The good little sister took a knife and cut off her own tiny finger, fitted it into the keyhole, and succeeded in opening the lock.
When she had entered, she met a Dwarf, who said:
When she entered she met a Dwarf. ‘My child, what are you looking for?’
‘I am looking for my brothers, the Seven Ravens,’ she answered.
The Dwarf said: ‘My masters, the Ravens, are not at home; but if you like to wait until they come, please to walk in.’
Thereupon the Dwarf brought in the Ravens’ supper, on seven little plates, and in seven little cups, and the little sister ate a crumb or two from each of the little plates, and took a sip from each of the little cups, but she let the ring she had brought with her fall into the last little cup.
All at once a whirring and crying were heard in the air; then the Dwarf said: ‘Now my masters the Ravens are coming home.’

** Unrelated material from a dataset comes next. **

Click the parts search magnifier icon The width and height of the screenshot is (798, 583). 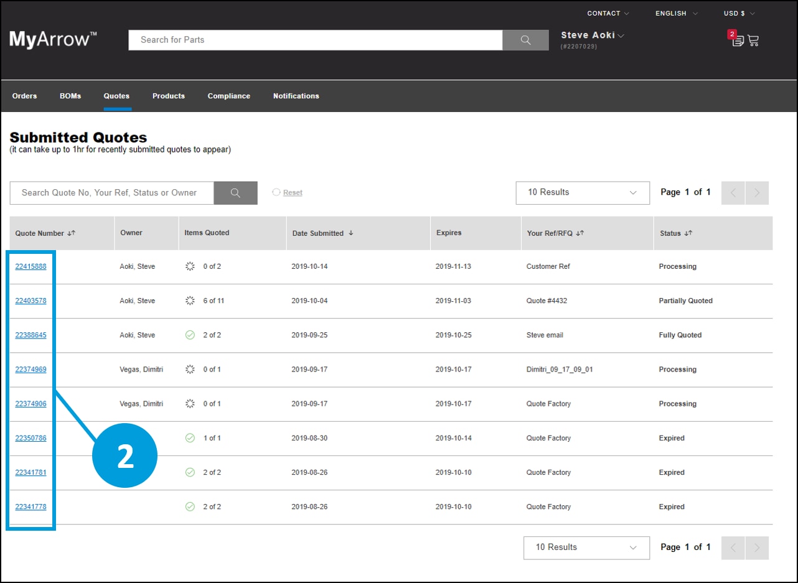pyautogui.click(x=525, y=40)
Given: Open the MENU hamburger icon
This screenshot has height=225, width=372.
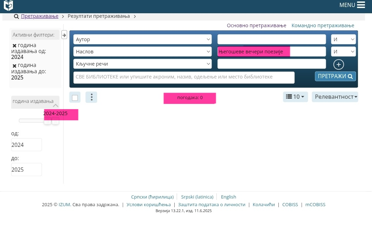Looking at the screenshot, I should pyautogui.click(x=361, y=5).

Then they came in, and wanted to eat and drink, and began to look about for their little plates and cups.
But they said one after another: ‘Halloa! who has been eating off my plate? Who has been drinking out of my cup? There has been some human mouth here.’
And when the seventh drank to the bottom of his cup, the ring rolled up against his lips.
He looked at it, and recognised it as a ring belonging to his father and mother, and said: ‘God grant that our sister may be here, and that we may be delivered.’